* _TEXTO FUENTE_
□ □ □

Los búhos y las serpientes son animales nocturnos. Los primeros tienen enormes ojos que les proporcionan un ángulo de visión de 110 grados –70 de ellos en visión binocular– y son extraordinarios para recolectar la luz en condiciones muy pobres. Pero en la oscuridad no hay colores que ver, así que los búhos perciben mal el color. En cambio, serpientes como pitones y boas poseen una vista direccional en infrarrojo. Los crótalos han desarrollado unas fosas entre los ojos y la nariz cuyas terminaciones nerviosas captan el calor y envían la información al cerebro para que procese una imagen térmica. El calor nos descubre peligrosamente en la oscuridad. “Una serpiente que tenga un ratón a su izquierda no está viendo el dibujo del animal, sino la fuente de su calor”, indica Mosterín. Tanto el infrarrojo como el ultravioleta ofrecen percepciones inalcanzables para los humanos.

□ □ □

* _TAREA 1_
Responde según el texto sobre la visión de búhos y serpientes:
(a) ¿Qué ángulo de visión tienen los búhos?
(b) ¿Dónde han desarrollado los crótalos las fosas que captan el calor?
(c) Según Mosterín, ¿qué ve una serpiente que tiene un ratón a su izquierda?
* _TAREA 2_
Continúa el texto sobre la visión de búhos y serpientes a partir de su última frase.

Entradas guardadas
□ □ □

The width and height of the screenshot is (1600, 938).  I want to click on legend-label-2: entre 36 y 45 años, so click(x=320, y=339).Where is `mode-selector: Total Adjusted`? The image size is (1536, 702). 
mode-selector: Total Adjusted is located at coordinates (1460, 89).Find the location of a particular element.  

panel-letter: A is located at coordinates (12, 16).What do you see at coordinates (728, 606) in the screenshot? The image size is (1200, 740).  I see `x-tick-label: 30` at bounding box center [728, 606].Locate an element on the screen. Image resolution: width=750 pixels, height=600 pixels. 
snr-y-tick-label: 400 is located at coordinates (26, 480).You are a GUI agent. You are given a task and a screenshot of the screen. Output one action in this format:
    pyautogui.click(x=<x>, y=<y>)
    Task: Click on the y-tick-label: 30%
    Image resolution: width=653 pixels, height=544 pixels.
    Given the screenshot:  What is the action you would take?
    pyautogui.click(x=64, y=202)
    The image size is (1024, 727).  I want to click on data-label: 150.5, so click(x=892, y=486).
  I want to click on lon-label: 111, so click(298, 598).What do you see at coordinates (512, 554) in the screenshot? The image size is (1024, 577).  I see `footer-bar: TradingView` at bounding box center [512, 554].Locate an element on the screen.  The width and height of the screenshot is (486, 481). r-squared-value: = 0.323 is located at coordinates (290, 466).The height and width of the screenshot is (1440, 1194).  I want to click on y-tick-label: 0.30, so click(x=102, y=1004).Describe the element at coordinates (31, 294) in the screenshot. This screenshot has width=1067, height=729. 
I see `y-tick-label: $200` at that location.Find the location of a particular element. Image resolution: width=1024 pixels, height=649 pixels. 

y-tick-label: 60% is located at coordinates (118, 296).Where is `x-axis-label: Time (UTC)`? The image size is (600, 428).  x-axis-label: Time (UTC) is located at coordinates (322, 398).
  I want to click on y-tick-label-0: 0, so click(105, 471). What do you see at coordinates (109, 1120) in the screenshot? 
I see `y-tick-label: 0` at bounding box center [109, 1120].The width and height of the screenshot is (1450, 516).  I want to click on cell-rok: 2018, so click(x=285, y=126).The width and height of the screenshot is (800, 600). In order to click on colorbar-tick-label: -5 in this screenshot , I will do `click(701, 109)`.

□ □ □

* _RESPUESTA 1_
(a) Un ángulo de 110 grados, 70 de ellos en visión binocular.
(b) Entre los ojos y la nariz.
(c) La fuente de su calor, no el dibujo del animal.

* _RESPUESTA 2_
En comparación con las mantis, los humanos somos prácticamente ciegos
Si analizamos el mundo visto por los arácnidos e insectos, llegamos a la conclusión de que resulta extraordinario y diferente a la vez. Las arañas tejedoras tienen grandes ojos que funcionan como colectores de fotones, de manera que pueden ver con una décima parte de la luz que precisa una persona. La visión de esos ojos –que en esencia se parece a la nuestra– a veces se superpone, doblando su potencia, y captan muy bien el movimiento. Tejen su telaraña y pueden cazar por la noche.
Las abejas, por ejemplo, son incapaces de ver el rojo, pero sí el azul, el verde y la luz ultravioleta. Sus ojos compuestos están formados por miles de omatidios, cada uno provisto de una lente, un fotorreceptor y una terminación nerviosa. Pero el insecto no capta miles de imágenes por separado, como comúnmente se cree. Y percibe “pistas de aterrizaje” en la flor en ultravioleta. Unas claves que son invisibles para nosotros, lo que quiere decir que solo las abejas ven los verdaderos colores que tienen sentido para la polinización. El amarillo de los pétalos de un diente de león (Taraxacum officinale) que tanto nos gusta resulta irrelevante tanto a la abeja como a la planta.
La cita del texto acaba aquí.